To err is human
A question on Twitter today got me thinking about Kerckhoffs’s principles, a favorite of mine when it comes to the intersection of security and design thinking (i.e. the point at which the attacker, the user, and the system interface).
A cryptosystem should be secure even if everything about the system, except the key, is public knowledge.
The question that sparked this was “What is one piece of advice you’d give to people in security?” to which this was my answer:
What does this have to do with Kerckhoff? A lot actually.
Like cryptography, applications and systems run on top of mathematic systems that have very little true variability in their performance of the intended task. The humans who created the task, however, are a different story… I’ve been writing this bit for five minutes and already hit backspace more times than I care to admit, which is an illustration of the point.

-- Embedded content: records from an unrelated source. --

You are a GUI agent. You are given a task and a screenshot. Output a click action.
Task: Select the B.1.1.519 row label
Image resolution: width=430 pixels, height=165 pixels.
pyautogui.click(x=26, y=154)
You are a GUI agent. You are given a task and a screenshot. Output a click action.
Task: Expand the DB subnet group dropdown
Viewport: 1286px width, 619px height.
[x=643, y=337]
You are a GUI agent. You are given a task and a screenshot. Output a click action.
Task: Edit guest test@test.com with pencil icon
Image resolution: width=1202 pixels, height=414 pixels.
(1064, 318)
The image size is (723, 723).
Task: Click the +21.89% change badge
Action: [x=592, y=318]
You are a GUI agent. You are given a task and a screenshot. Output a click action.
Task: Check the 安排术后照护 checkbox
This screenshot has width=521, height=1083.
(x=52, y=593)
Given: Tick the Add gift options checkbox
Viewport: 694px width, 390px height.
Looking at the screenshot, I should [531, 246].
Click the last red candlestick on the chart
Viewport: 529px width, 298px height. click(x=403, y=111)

Humans, while creativity unparalleled, are also error-prone. When those errors are overlaid onto a system that is designed to do precisely what it’s told, they create bugs and sometimes vulnerabilities.

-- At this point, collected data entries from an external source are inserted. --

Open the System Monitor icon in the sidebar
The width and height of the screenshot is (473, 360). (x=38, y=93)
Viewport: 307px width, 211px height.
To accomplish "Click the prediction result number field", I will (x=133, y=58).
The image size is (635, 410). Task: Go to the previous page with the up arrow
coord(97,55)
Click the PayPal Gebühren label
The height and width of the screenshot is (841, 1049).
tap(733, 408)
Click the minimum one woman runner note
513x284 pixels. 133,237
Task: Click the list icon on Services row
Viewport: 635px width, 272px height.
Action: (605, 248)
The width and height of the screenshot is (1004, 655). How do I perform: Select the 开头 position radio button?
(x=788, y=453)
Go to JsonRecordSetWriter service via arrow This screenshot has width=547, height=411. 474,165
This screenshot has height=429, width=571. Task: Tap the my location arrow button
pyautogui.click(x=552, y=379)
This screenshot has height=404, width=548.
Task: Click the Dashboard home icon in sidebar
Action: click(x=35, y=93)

I firmly believe that a decent chunk of the state of security is a product of humans (the contributors themselves, management, the organization, the market) refusing to acknowledge, for whatever reason, that humans aren’t machines. We recognize the celebrate and good fingerprints of creativity, bear with the bad, and hope that ignoring the existence of the ugly will make it go away.

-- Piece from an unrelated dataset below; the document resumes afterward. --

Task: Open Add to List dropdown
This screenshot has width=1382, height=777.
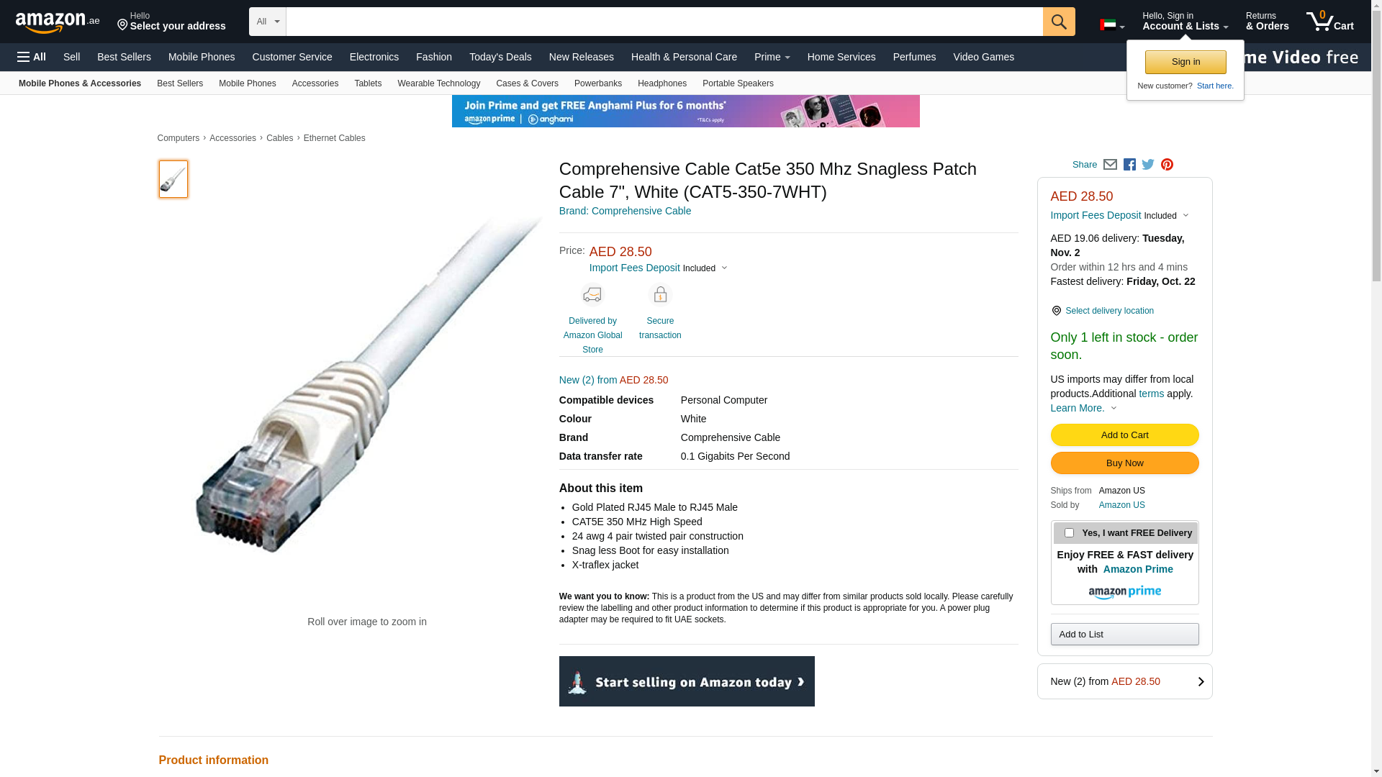Action: [x=1124, y=634]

This is where Kerchkoff’s principle comes in, more strongly put by Claude Shannon in Shannon’s Maxim:
The enemy knows the system.
Shannon and Kerckhoff were pioneers of disclosure thinking — They understand the concept of “build it like it’s broken”. This was especially true in WWII cryptography, but it’s becoming increasingly clear in it’s relevance to the “peacetime” software that we use today.
Bruce Schneier summed it up well:
Kerckhoffs’s principle applies beyond codes and ciphers to security systems in general: every secret creates a potential failure point. Secrecy, in other words, is a prime cause of brittleness — and therefore something likely to make a system prone to catastrophic collapse. Conversely, openness provides ductility.
If your team understands that mistakes are expected, and grace is applied as long as they are expected, surfaced, dealt with, and the learnings used to minimize repeats of the same failure, you’ll be less brittle.
(The reductivist in me wants to extend the idea of secret-induce brittleness, and their failure creating a security risk when none previously existed, to all sorts of systems — including social and political — but we can come back to that another time).